◆ **What the exercise asks**
Copy each of the items below word for word, omitting the pictures.

(Click-target data)
- - - - - - -

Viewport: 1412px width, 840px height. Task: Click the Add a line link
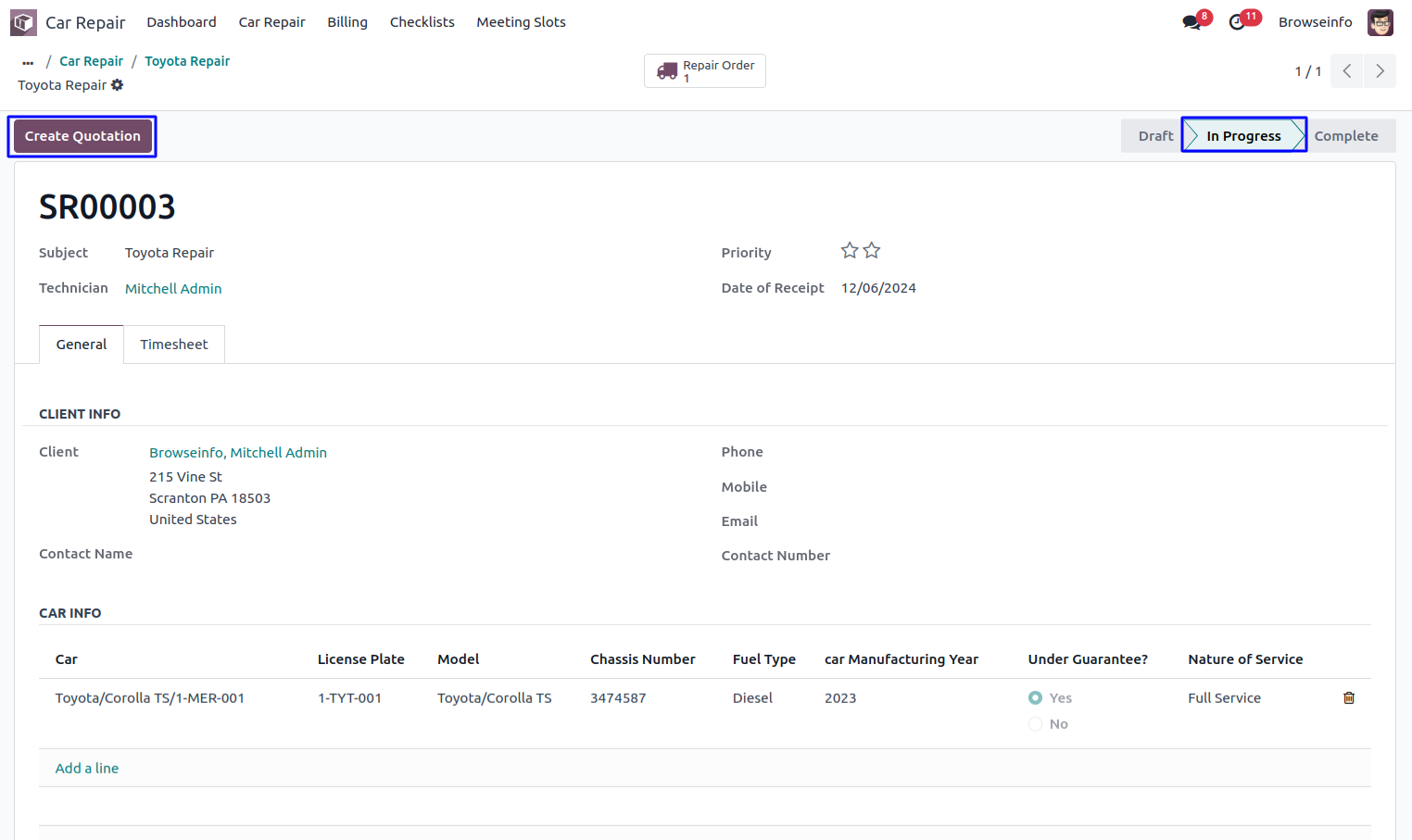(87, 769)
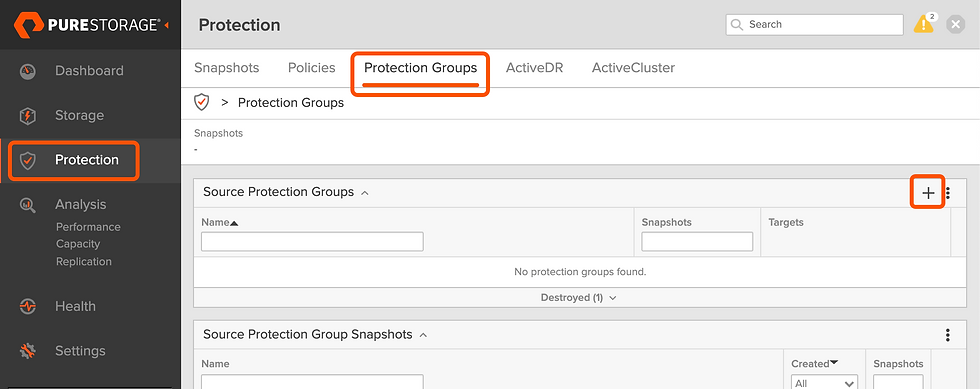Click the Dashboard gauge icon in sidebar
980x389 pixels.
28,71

- - - - - - -

◆ **Final result**
Viewport: 1412px width, 840px height. Task: Click the Add a line link
(87, 769)
Click the Dashboard gauge icon in sidebar
980x389 pixels.
28,71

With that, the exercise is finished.